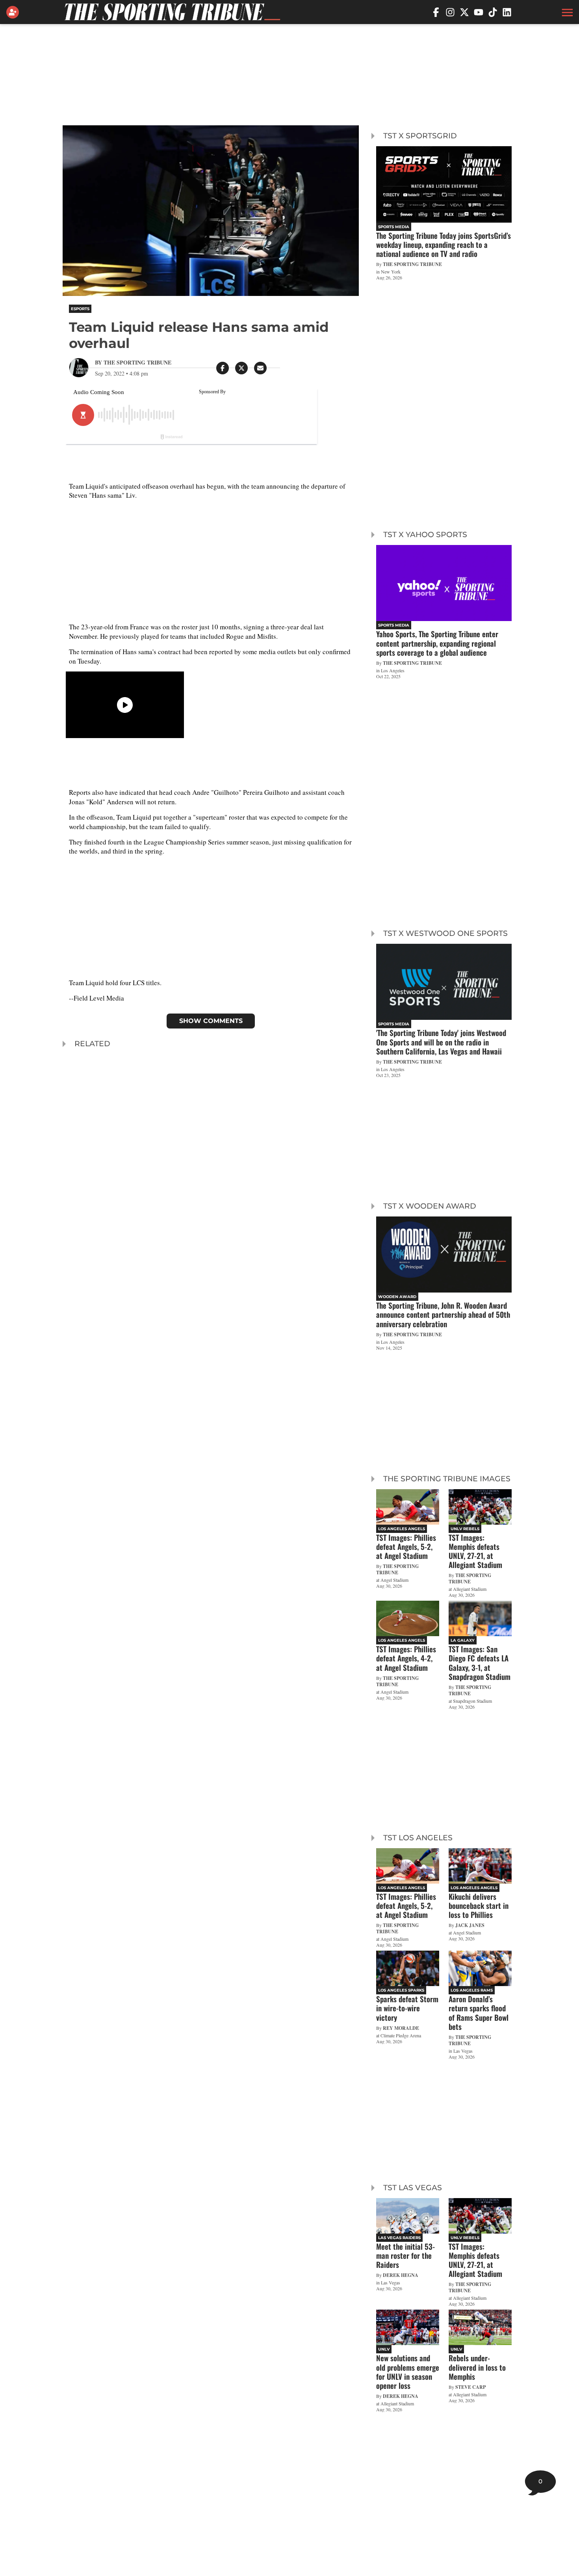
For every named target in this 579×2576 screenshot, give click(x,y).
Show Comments (211, 1021)
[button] (566, 12)
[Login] (14, 12)
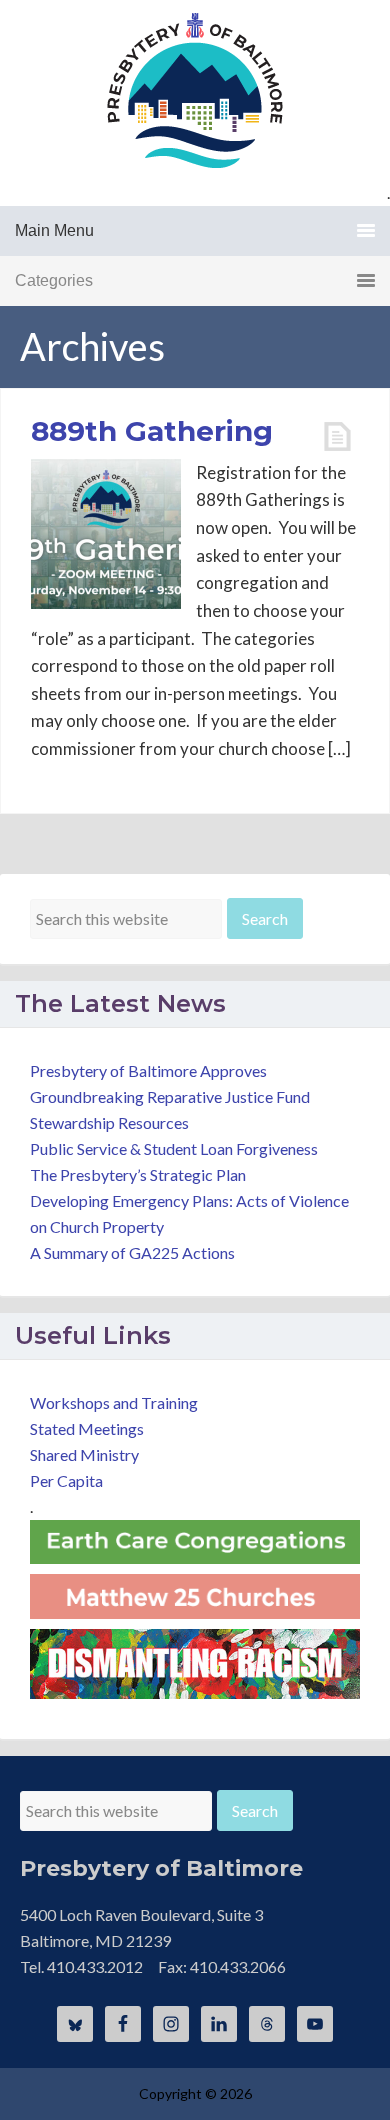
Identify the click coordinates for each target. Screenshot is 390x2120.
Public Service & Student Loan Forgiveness (174, 1148)
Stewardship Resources (109, 1122)
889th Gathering (152, 431)
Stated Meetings (87, 1428)
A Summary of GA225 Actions (132, 1252)
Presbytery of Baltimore (195, 90)
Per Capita (66, 1480)
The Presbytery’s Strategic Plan (138, 1174)
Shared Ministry (84, 1454)
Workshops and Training (114, 1402)
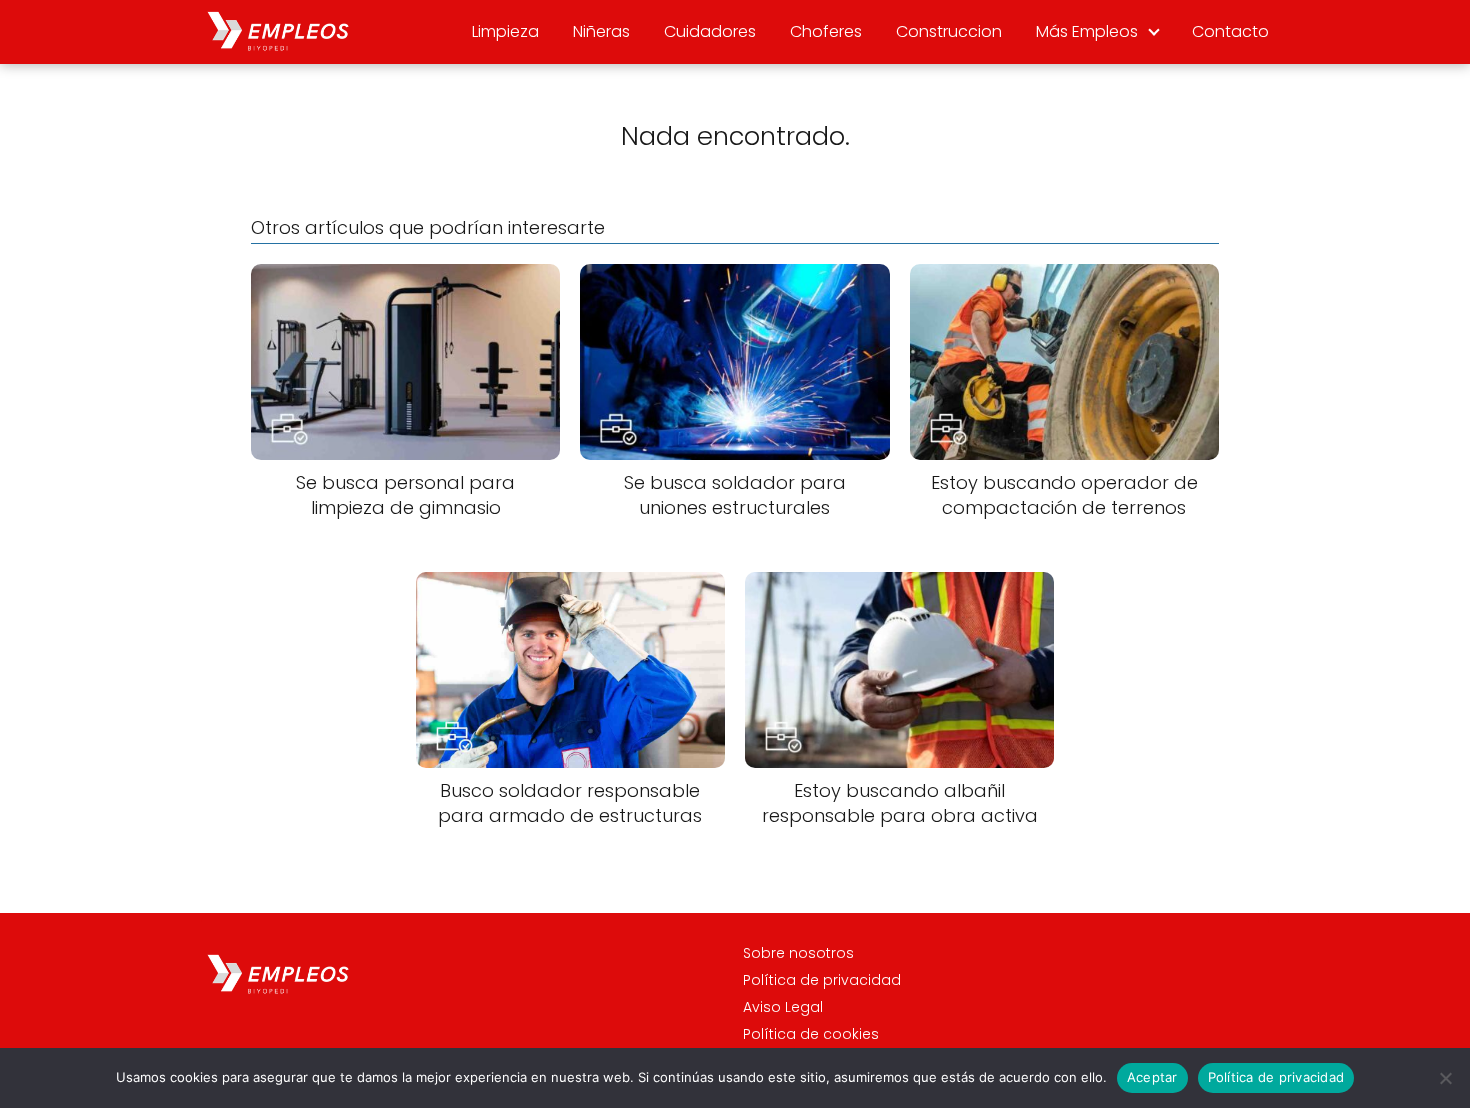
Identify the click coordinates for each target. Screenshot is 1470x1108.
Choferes (826, 31)
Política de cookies (811, 1034)
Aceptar (1152, 1077)
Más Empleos (1087, 31)
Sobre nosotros (798, 953)
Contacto (1230, 31)
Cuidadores (710, 31)
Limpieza (505, 31)
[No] (1445, 1078)
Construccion (949, 31)
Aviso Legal (783, 1007)
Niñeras (601, 31)
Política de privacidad (822, 980)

★ ★ ★ ★ ★ ★ ★

## Brief
Return all lines from the material that contain "coordinates".

## Response for this exercise
Identify the click coordinates for each target. Screenshot is 390x2120.
Identify the click coordinates for each target. Screenshot is 1470x1108.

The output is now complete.